The pageio is setup in the nfs address_space operations, nfs_readpages and
nfs_writepages. We need to determine if we are performing pNFS or MDS I/O
the pageio code so that we coalese correctly.
The read path (nfs_readpages) can calculate the readahead length and use it
to determine I/O threshold.
The write path (nfs_writepages) receives an address_mapping of all the
outstanding writes to the server (possibly via multiple opens).

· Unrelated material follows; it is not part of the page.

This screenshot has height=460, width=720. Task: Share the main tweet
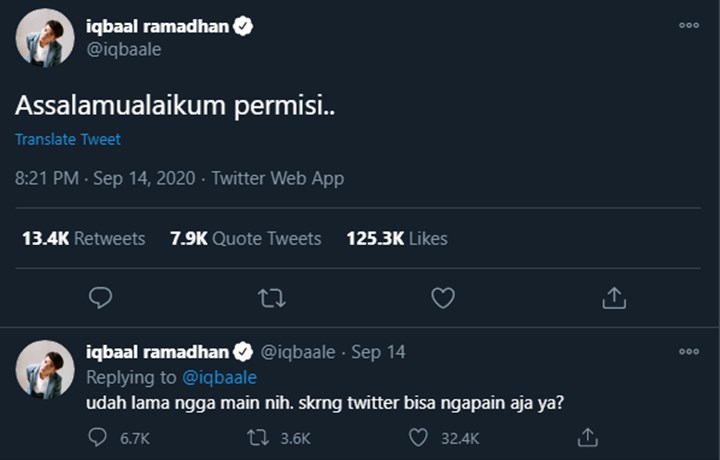[x=614, y=297]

Add some housekeeping to struct nfs_pageio_descriptor and some write path
code to the pg_test routine to set the pg_bsize to wsize (to MDS) or
ds_wsize (to pNFS) during page coalescing.
Signed-off by: Andy Adamson<andros at umich.edu>
---
fs/nfs/nfs4filelayout.c | 15 +++++++++++++--
fs/nfs/pnfs.c | 44 ++++++++++++++++++++++++++++++--------------
fs/nfs/pnfs.h | 1 +
fs/nfs/write.c | 4 ++--
include/linux/nfs_page.h | 2 ++
5 files changed, 48 insertions(+), 18 deletions(-)
diff --git a/fs/nfs/nfs4filelayout.c b/fs/nfs/nfs4filelayout.c
index d23a0e4..cbb05d7 100644
--- a/fs/nfs/nfs4filelayout.c
+++ b/fs/nfs/nfs4filelayout.c
@@ -628,14 +628,25 @@ filelayout_gather_across_stripes(struct pnfs_mount_type *mountid)
/*
* filelayout_pg_test(). Called by nfs_can_coalesce_requests()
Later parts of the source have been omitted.